The rules are simple. For each cell, we look at the it's neighbours, the eight cells closest to it (known as its Moore neighbourhood). Whether the cell is alive or dead in the next generation depends on whether is it alive or dead in the current generation, and the number of alive cells in it's Moore Neighbourhood:
- Each living cell with either two or three living neighbours survives to the next generation, otherwise it dies.
- Each dead cell with exactly three living neighbours comes alive again, otherwise it stays dead.
The game then proceeds, generation by generation. What's interesting are the patterns of living cells on the grid can exhibit. Some initial patterns will move to a fixed state, others will oscillate, some can travel across the grid indefinitely and even self replicating patterns exist.
A major disadvantage is that we end up doing unnecessary calculations: even if all the cells were dead we end up checking them all. One way around this would be to keep track of which cells are alive and only check these cells and their neighbours. By keeping track of only the living cells we also get around the issue of how to deal with cells at the edge of the array. Currently I either treat the array as having periodic boundary conditions (it wraps back round on itself, acting like the grid was on a torus), or it treats those of the edge as being surrounded by dead cells.
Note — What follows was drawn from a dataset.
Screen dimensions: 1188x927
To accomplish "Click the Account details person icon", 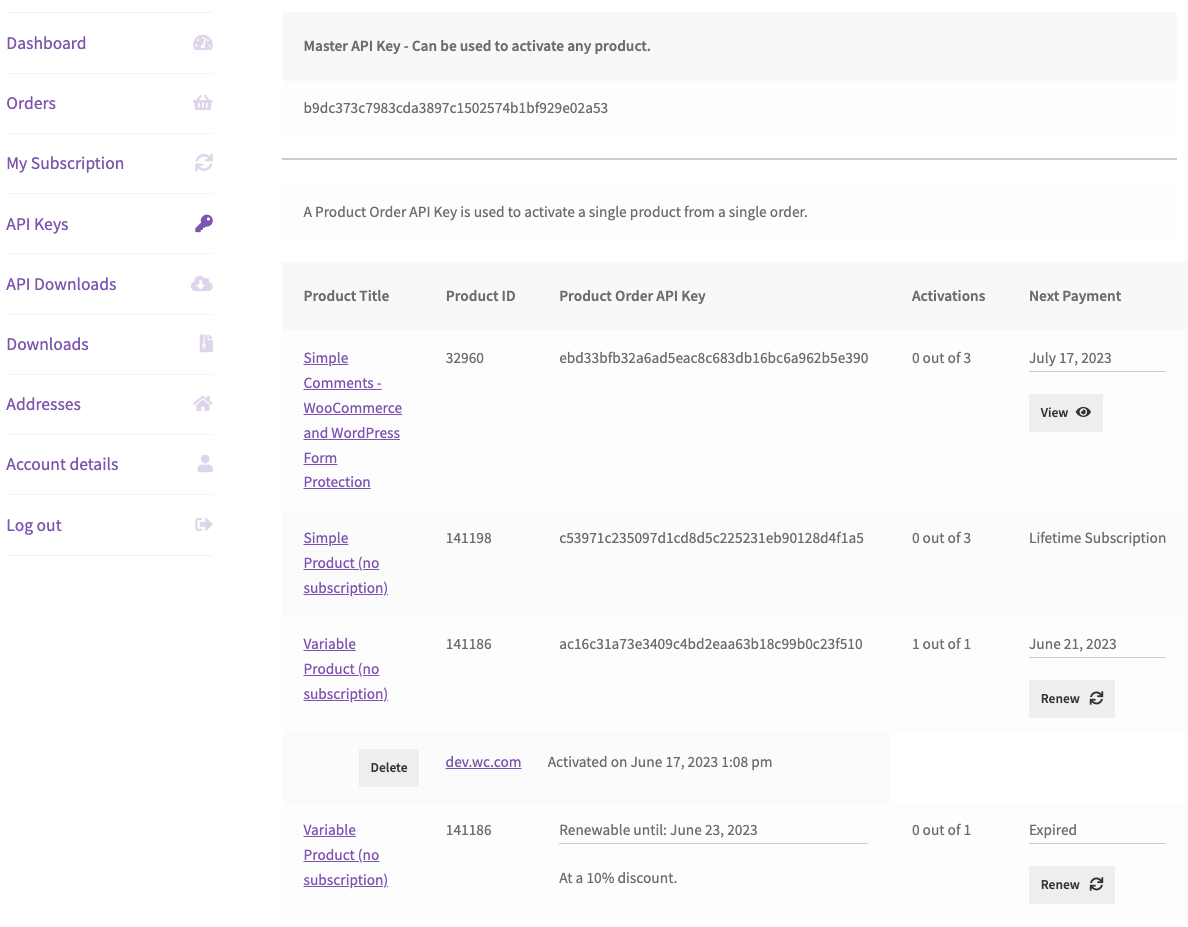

I've added a a few more options, including the ability to change the size of the grid, to initialise to an empty grid or a randomly filled grid and the ability to add "noise" - when used this option means that at each timestep there is a small change for that cell to come alive. This has the effect of breaking up oscillators while not in the initial ruleset adds something.
The result is below, feel free to play with it.
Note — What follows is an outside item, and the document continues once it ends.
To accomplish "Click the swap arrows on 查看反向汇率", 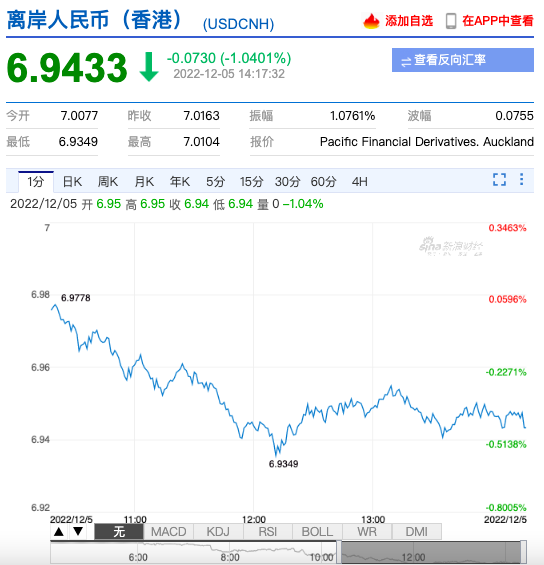I will (x=406, y=61).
Click anywhere on the grid to change the state of the cell. Press "run" to begin the game running. Below the canvas are a set of options that allow you to change the rules - after changing them you need to press "initialise" for the changes to take effect. Watch out for larger grid sizes - they can slow things down.
The game of life is far from being the only cellular automaton that shows complex patterns. Even simpler rule exist that can show complexity, in one dimension Wolfram's rule 110 has been shown to be Turing complete.
In two dimensions there are a whole family of rules that can be defined. To enumerate these rules, we limit ourselves to the similar idea as life: each cell can either be "dead" or "alive", and the state of the cell in the next generation depends deterministically on the sum of the living cells in the Moore neighbourhood of of that cell. A rule is written in the form Bx/Sy, where "x" and "y" are a list of unique numbers between 0 and 8. The numbers in "x" are the numbers of living neighbours a dead cell needs to come alive, "y" are the number of living neighbour a living cell needs to have to survive to the next round. Using this description Conway's Game of Life would be written as B3/S23.
Some other interesting rule of this form (most taken from wikipedia) have been implemented above, and can be chosen by changing the ruleset.
Questions for another Post
- How does the geometry of the cells change things? For a 2D Euclidean space tiled with regular polygons we could could use hexagonal or triangular cells. What happens if we extend things or hyperbolic geometry or something stranger?
- Is there a way to quantify what makes a ruleset interesting? In such a way we can computationally search through different rulesets?
- The GOL is fundamentally irreversible: there are multiple patterns that all lead to the same final pattern. Do "interesting" cellular automata with reversible rules exist?